Hyungman Park

Ph.D., ECE, UT Austin
Advised by Donald Fussell and Paul Navrátil


I am interested in building visual computing systems, both hardware and software. At UT Austin, I did research in the field of computer graphics and visualization with a focus on ray tracing. For my dissertation, I designed ray tracing systems and algorithms for visualizing large datasets in a supercomputing environment using distributed compute nodes.

I was also a member of the GraviT project and collaborated with visualization scientists at Texas Advanced Computing Center (TACC). Here is a related story on the TACC newsletter describing one of my contributions in the field of scientific data visualization: TACC builds seamless software for scientific innovation.

Prior to my years in academia, I was a camera image processor designer at Samsung and LG, where I was involved in various parts of system-on-chip developement for surveillance and mobile phone cameras, including camera algorithms, system architecture, image processing pipelines, and front-end chip design.

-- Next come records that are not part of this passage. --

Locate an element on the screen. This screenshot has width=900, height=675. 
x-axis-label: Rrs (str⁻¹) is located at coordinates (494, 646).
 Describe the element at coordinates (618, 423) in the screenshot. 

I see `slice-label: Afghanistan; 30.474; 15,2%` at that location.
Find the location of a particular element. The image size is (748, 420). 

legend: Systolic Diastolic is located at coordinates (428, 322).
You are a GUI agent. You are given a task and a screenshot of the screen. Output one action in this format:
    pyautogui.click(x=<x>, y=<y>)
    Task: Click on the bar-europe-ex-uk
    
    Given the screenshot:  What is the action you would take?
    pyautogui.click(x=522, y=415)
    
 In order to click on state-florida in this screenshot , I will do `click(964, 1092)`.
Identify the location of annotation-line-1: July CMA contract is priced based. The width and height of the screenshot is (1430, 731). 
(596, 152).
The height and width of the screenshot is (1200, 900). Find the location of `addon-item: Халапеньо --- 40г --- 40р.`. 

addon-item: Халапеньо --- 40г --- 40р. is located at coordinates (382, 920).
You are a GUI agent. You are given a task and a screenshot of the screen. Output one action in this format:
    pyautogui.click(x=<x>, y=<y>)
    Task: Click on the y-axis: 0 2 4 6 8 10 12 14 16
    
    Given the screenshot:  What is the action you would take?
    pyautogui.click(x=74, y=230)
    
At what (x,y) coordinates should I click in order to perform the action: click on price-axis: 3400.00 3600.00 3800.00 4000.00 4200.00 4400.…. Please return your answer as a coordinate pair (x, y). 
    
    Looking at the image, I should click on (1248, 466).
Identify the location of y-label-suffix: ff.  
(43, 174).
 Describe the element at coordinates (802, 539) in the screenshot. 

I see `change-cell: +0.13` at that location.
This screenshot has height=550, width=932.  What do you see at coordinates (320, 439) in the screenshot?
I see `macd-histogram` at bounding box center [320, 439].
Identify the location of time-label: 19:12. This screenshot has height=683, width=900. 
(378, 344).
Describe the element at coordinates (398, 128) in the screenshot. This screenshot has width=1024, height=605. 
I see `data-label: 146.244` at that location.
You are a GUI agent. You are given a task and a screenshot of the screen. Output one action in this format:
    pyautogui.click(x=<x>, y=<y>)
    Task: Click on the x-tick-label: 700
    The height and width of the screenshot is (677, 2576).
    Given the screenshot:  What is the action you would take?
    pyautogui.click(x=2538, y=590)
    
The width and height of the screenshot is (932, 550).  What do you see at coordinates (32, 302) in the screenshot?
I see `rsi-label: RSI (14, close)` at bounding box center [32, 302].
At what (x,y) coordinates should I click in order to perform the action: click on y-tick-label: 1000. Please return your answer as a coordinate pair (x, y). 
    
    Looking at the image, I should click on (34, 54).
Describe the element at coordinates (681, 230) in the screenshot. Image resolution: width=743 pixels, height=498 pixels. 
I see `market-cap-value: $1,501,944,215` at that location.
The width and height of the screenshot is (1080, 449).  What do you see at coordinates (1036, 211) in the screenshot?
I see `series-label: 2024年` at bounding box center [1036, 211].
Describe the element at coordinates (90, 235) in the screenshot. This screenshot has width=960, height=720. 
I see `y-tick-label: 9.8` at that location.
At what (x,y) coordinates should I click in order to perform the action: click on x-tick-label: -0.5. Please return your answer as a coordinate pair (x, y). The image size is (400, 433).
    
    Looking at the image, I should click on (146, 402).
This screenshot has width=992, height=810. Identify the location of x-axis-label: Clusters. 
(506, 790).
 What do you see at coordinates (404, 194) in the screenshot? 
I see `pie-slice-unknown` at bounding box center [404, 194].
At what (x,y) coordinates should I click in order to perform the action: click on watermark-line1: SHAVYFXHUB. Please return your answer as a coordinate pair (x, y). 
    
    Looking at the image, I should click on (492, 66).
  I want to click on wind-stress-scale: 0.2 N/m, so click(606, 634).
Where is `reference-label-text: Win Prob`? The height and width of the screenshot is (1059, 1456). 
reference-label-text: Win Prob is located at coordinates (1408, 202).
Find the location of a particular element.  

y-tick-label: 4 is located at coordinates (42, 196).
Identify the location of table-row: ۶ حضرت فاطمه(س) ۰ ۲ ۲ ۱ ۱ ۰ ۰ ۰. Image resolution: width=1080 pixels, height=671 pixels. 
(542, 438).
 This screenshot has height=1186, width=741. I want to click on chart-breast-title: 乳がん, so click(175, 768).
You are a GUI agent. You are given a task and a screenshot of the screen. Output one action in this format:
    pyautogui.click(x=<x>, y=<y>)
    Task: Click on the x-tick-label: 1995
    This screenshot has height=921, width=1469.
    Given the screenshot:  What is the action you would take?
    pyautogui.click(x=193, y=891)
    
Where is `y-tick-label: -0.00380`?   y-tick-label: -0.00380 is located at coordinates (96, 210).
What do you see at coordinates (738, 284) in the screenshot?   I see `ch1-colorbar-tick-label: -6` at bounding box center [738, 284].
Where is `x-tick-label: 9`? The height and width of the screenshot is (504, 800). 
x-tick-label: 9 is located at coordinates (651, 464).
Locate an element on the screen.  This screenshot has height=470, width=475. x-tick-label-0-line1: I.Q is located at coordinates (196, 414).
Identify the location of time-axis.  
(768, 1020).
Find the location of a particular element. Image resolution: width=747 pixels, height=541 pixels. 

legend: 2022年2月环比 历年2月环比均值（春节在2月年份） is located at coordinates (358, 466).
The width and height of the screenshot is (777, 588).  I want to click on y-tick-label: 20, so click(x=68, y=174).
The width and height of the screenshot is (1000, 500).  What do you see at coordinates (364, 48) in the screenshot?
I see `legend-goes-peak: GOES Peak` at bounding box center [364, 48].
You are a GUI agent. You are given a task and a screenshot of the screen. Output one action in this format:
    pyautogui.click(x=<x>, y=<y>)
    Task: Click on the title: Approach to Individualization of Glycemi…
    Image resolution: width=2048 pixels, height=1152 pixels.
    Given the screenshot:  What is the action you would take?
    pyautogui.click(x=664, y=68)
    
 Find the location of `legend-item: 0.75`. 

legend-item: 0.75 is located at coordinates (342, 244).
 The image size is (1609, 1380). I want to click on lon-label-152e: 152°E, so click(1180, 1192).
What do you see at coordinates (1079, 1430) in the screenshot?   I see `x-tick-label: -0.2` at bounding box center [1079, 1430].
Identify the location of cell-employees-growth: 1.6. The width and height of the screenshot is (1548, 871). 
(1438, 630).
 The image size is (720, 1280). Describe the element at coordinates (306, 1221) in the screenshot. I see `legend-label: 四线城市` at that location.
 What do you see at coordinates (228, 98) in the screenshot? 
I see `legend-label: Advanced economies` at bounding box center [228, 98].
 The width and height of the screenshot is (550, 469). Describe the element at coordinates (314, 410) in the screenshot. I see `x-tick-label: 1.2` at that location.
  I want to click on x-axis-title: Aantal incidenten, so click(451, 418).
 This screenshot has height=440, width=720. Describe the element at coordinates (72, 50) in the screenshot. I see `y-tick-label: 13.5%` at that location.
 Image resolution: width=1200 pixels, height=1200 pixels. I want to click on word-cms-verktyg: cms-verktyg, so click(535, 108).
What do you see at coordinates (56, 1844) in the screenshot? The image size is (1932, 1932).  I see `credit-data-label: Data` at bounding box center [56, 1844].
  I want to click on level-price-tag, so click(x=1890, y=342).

In addition to working on graphics and imaging systems, I did research in system-level design and specialized processor architecture with Andreas Gerstlauer. In particular, I architected a specialized processor that can simulate the evolution of large-scale biological networks orders of magnitude faster than software algorithms running on a state-of-the-art workstation.

Publications

Data-Aware Predictive Scheduling for Distributed-Memory Ray Tracing
Hyungman Park, Donald Fussell, Paul Navrátil
IEEE Transactions on Visualization and Computer Graphics 2022
Best paper at LDAV 2021

Speculative Ray Scheduling for Large Data Visualization on Supercomputers
Hyungman Park
Dissertation, University of Texas at Austin, 2021

A Simulation-Oblivious Data Transport Model for Flexible In Transit Visualization
Will Usher, Hyungman Park, Myoungkyu Lee, Paul Navrátil, Donald Fussell, Valerio Pascucci
In Situ Visualization for Computational Science 2022

SpRay: Speculative Ray Scheduling for Large Data Visualization
Hyungman Park, Donald Fussell, Paul Navrátil
Large Data Analysis and Visualization 2018

Toward a Fast Stochastic Simulation Processor for Biochemical Reaction Networks
Hyungman Park, Andreas Gerstlauer
Application-specific Systems, Architectures and Processors 2013

Synthesis of Optimized Hardware Transactors from Abstract Communication Specifications
Dongwook Lee, Hyungman Park, Andreas Gerstlauer
Hardware/Software Codesign and System Synthesis 2012

SoC Design of an Auto-Focus Driving Image Signal Processor for Mobile Camera Applications
Sungmin Sohn, Sunghyun Yang, Hyungman Park, Sangwook Kim, Yongtae Cho, Manhong Sohn, Seunghyun Yi, Kuktae Hong, Kughyun Baek, Woohyun Paik
Consumer Electronics 2006


Projects

The SpRay ray tracer
SpRay is a distributed-memory ray tracer designed to support out-of-core rendering and in situ rendering for large-scale data and complex scenes in a supercomputing environment. The name SpRay is abbreviated for speculative scheduling of rays and scene data where intersections or occlusions of rays in different regions of the scene are speculated or predicted before rays and data are assigned to particular regions.
The current release of SpRay is available in the GitHub repo at TACC, but the code has been evolved so much since the last release. I plan to release the next version sometime before summer 2021.

The GraviT ray tracer
GraviT is a distributed-memory ray tracer that is designed with modularity in mind. That is, different parts of large-scale rendering are separated into three key elements for a plug-and-play style of software construction. The three elements include interface, scheduler, and engine. The interface element is how users interact with GraviT, the scheduler element brings together actors and its corresponding pieces of data to advance the rendering computation, and the engine element performs the operations of the actor upon the data. With such modular design of GraviT, developers can extend GraviT with their own implementations of interface, scheduler, and engine, or even reuse existing implementations to achieve a desired configuration in a short period of time.